Cacherator is a Python library that provides persistent JSON-based caching for class state and function results. It enables developers to cache expensive operations with minimal configuration, supporting both synchronous and asynchronous functions.

Key Features

Zero-configuration caching - Simple inheritance and decorator pattern
Async/await support - Native support for asynchronous functions
Persistent storage - Cache survives program restarts
TTL (Time-To-Live) - Automatic cache expiration
Selective caching - Fine-grained control over what gets cached
Cache management - Built-in methods for inspection and clearing
Cache status tracking - Per-call hit/miss detection
Flexible logging - Global and per-instance control
DynamoDB backend - Optional cloud cache for cross-machine sharing

Installation

pip install cacherator

Optional: DynamoDB Support

For cross-machine cache sharing via DynamoDB:

pip install boto3

Quick Start

Basic Function Caching

from cacherator import JSONCache, Cached
import time

class Calculator(JSONCache):
    def __init__(self):
        super().__init__(data_id="calc")
    
    @Cached()
    def expensive_calculation(self, x, y):
        time.sleep(2)  # Simulate expensive operation
        return x ** y

calc = Calculator()
result = calc.expensive_calculation(2, 10)  # Takes 2 seconds
result = calc.expensive_calculation(2, 10)  # Instant!

Async Function Caching

class APIClient(JSONCache):
    @Cached(ttl=1)  # Cache for 1 day
    async def fetch_user(self, user_id):
        # Expensive API call
        response = await api.get(f"/users/{user_id}")
        return response.json()

client = APIClient()
user = await client.fetch_user(123)  # API call
user = await client.fetch_user(123)  # Cached!

State Persistence

class GameState(JSONCache):
    def __init__(self, game_id):
        super().__init__(data_id=f"game_{game_id}")
        if not hasattr(self, "score"):
            self.score = 0
            self.level = 1
    
    def add_points(self, points):
        self.score += points
        self.json_cache_save()

# Session 1
game = GameState("player1")
game.add_points(100)

# Session 2 (after restart)
game = GameState("player1")
print(game.score)  # 100 - persisted!

Advanced Usage

DynamoDB Backend (Cross-Machine Cache Sharing)

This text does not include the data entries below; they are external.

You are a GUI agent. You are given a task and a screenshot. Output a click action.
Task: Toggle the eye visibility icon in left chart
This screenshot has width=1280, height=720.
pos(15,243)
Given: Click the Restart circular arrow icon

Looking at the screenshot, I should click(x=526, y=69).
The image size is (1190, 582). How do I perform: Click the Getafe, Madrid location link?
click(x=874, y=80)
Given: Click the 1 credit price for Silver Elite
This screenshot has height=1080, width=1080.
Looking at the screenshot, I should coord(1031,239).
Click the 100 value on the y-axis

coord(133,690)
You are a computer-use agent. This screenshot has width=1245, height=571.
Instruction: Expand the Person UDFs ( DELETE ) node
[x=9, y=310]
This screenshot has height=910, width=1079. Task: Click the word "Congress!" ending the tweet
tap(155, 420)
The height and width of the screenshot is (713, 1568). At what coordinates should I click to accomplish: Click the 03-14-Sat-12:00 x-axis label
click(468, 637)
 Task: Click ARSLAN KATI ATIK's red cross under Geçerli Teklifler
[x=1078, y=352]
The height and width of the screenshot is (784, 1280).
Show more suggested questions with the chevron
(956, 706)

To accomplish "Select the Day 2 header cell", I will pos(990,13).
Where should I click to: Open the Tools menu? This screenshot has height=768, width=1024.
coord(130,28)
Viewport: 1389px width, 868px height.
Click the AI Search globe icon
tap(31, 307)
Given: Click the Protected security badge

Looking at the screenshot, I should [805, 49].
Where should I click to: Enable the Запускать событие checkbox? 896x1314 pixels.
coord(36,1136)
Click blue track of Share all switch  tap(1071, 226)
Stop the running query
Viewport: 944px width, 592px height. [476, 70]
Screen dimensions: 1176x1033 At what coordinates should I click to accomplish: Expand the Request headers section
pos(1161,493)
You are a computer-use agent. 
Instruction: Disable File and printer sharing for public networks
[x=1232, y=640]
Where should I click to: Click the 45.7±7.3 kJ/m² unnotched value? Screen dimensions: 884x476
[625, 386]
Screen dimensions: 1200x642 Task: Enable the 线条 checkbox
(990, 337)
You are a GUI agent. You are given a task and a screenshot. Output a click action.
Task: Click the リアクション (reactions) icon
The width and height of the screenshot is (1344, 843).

Pass dynamodb_table to use DynamoDB as the cache backend instead of local JSON:

from cacherator import JSONCache, Cached

class WebScraper(JSONCache):
    def __init__(self):
        super().__init__(dynamodb_table='my-cache-table')
    
    @Cached(ttl=7)
    def scrape_expensive_data(self, url):
        return fetch_data(url)

# On machine 1 (laptop)
scraper = WebScraper()
data = scraper.scrape_expensive_data("https://example.com")  # Scrapes and caches

# On machine 2 (EC2 instance) - same code
scraper = WebScraper()
data = scraper.scrape_expensive_data("https://example.com")  # Uses cached data!

How it works:

No table specified: saves/loads from local JSON file
Table specified: saves/loads from DynamoDB only — no local file used
Compression: Payloads over 100KB are automatically gzip-compressed before writing to DynamoDB, reducing typical HTML payloads by 80-90%. A warning is logged if the compressed payload still exceeds DynamoDB's 400KB item limit.

DynamoDB table:

Auto-created if missing (requires IAM permissions)
Partition key: cache_id (String)
TTL enabled for automatic expiry
Pay-per-request billing mode

AWS credentials via standard boto3 chain:

Environment variables: AWS_ACCESS_KEY_ID, AWS_SECRET_ACCESS_KEY, AWS_REGION
IAM role (recommended for EC2/Lambda)
AWS credentials file (~/.aws/credentials)

Custom TTL Configuration

class WeatherService(JSONCache):
    @Cached(ttl=0.25)  # 6 hours (0.25 days)
    def get_forecast(self, city):
        return fetch_weather(city)
    
    @Cached(ttl=30)  # 30 days
    def get_historical(self, city, year):
        return fetch_historical(city, year)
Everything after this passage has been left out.